I'm looking at a justification for why we work inside a big model, but I'm having trouble proving a particular comment.
Assume we're working with a complete theory $T$ and we have a commutative diagram of models of $T$ with the maps being elementary embeddings. I'm trying to show that I can find a copy of this diagram inside a larger model $\mathcal{M}$ of $T$, where the embedding maps become inclusions and the models in the diagram are elementary submodels of $\mathcal{M}$.
I know we can take any two models of $T$ and embed them into some other model of $T$, but I can't figure out how to embed the models in a commutative diagram so that the embedding maps become inclusions. Any help is appreciated.
This is just another instance of the "Valby motto" of compactness: Write down what you want, and get what you want!
Let $\{M_i\mid i\in I\}$ be the models appearing in the diagram. For all $i\in I$, let $\mathrm{Diag}(M_i)$ be the elementary diagram of $M_i$ in the language $L_i$ expanded by constant symbols $\{a_i\mid a\in M_i\}$. Let $L'$ be the language $\bigcup_{i\in I} L_i$, and let $T'$ be the $L'$-theory $$\bigcup_{i\in I} \mathrm{Diag}(M_i)\cup \{a_i = b_j\mid f(a_i) = b_j\text{ for some map }f\colon M_i\to M_j\text{ in the diagram}\}.$$ I'll leave it to you to show that $T'$ is consistent by compactness, using the fact that the diagram commutes and all the maps are elementary embeddings.
Now let $\mathcal{M}$ be a model of $T'$. Identifying each $M_i$ with the set of interpretations of its constants in $\mathcal{M}$, each $M_i$ is an elementary submodel of $\mathcal{M}$ (since $\mathcal{M}\models \mathrm{Diag}(M_i)$) and the maps in the diagram are inclusions (since $a_i = b_j$ when $f(a_i) = b_j$ for some map in the diagram).

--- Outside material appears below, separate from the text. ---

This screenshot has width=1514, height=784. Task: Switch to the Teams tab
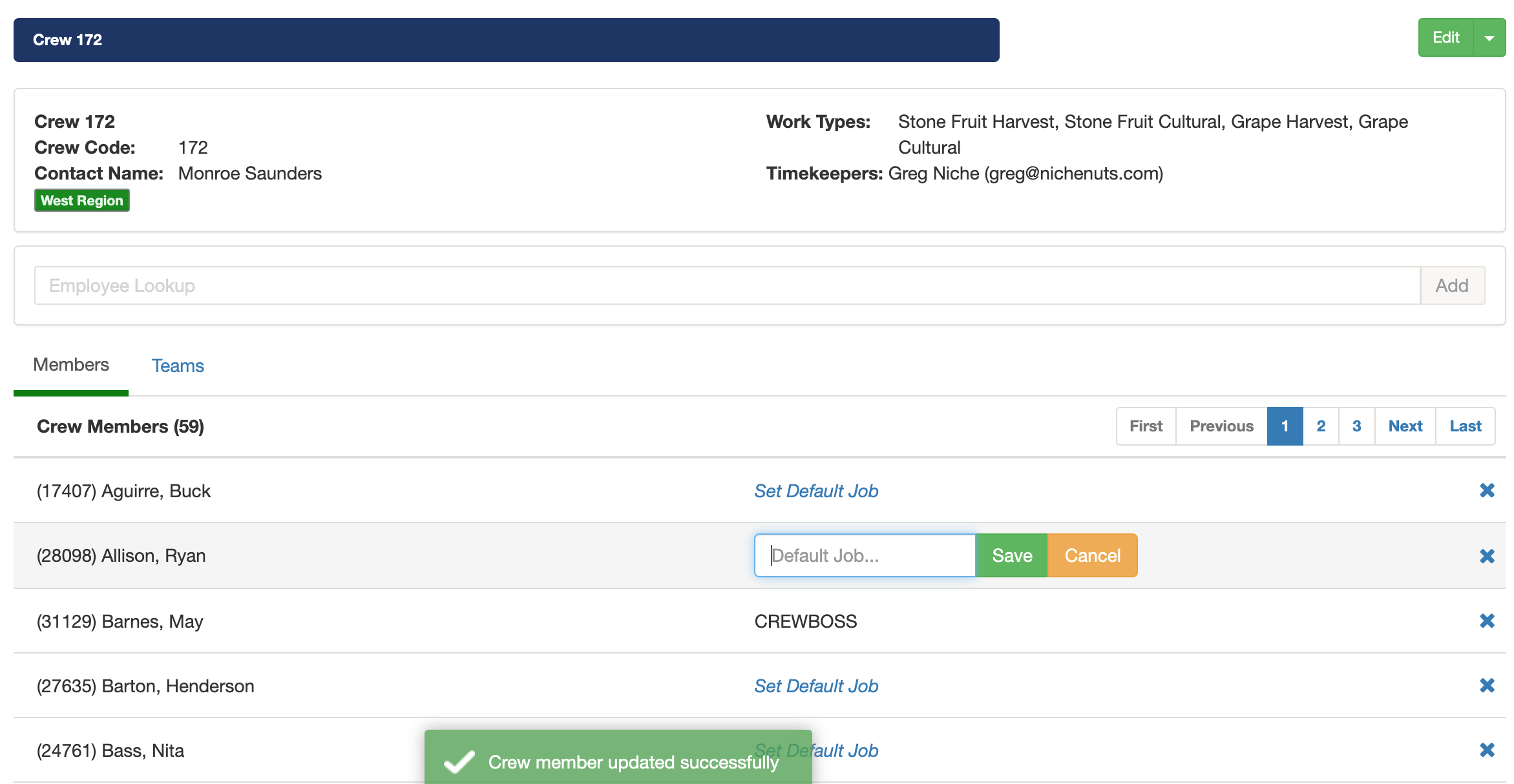[x=178, y=366]
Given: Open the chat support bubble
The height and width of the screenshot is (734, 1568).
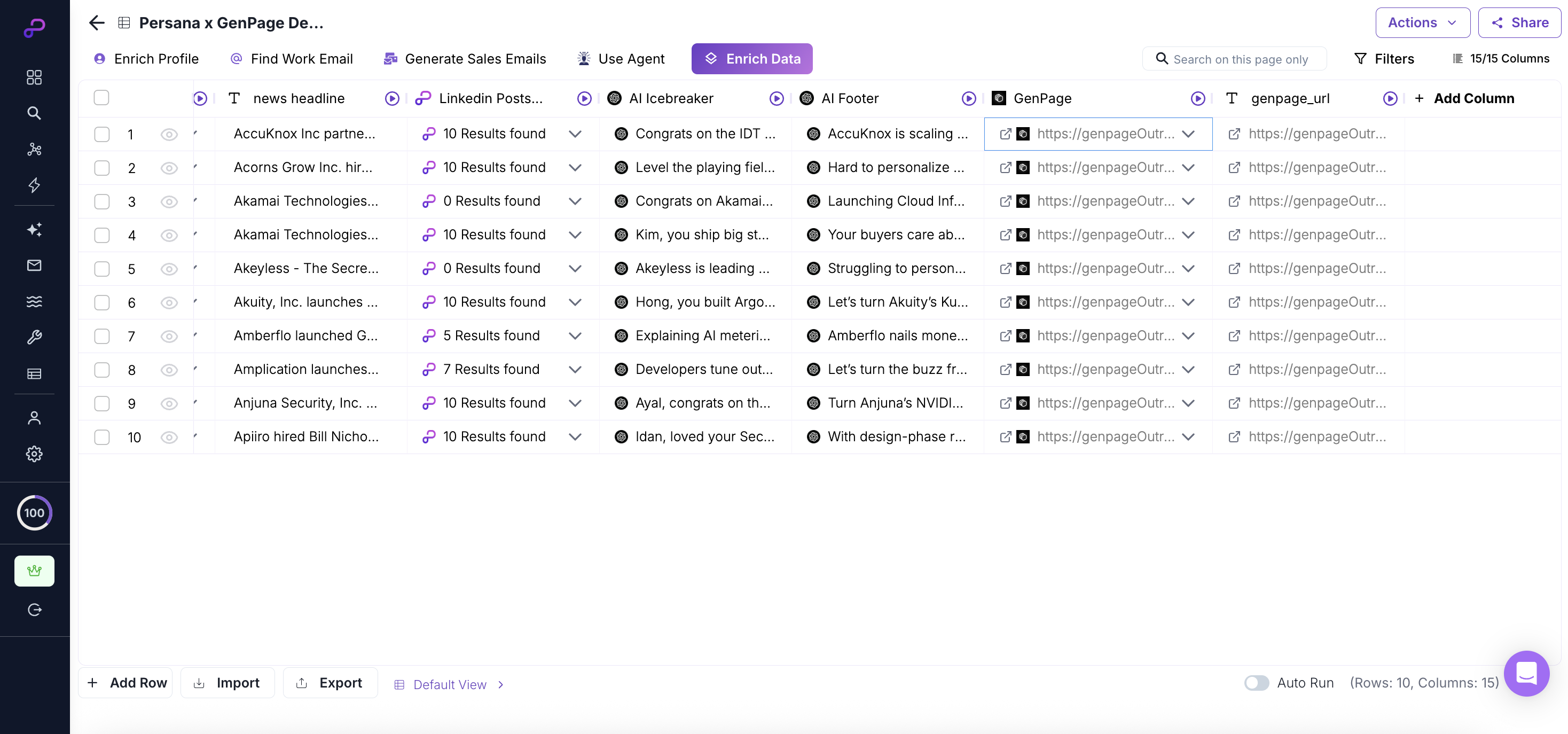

This is a generalization of the fact that the models of a complete theory have the amalgamation property. If you have trouble verifying the compactness argument above, see Theorem 5.3.1 (Elementary amalgamation theorem) in Hodges' A Shorter Model Theory for a detailed proof of the easier fact, which may help you work out the details of the more general fact.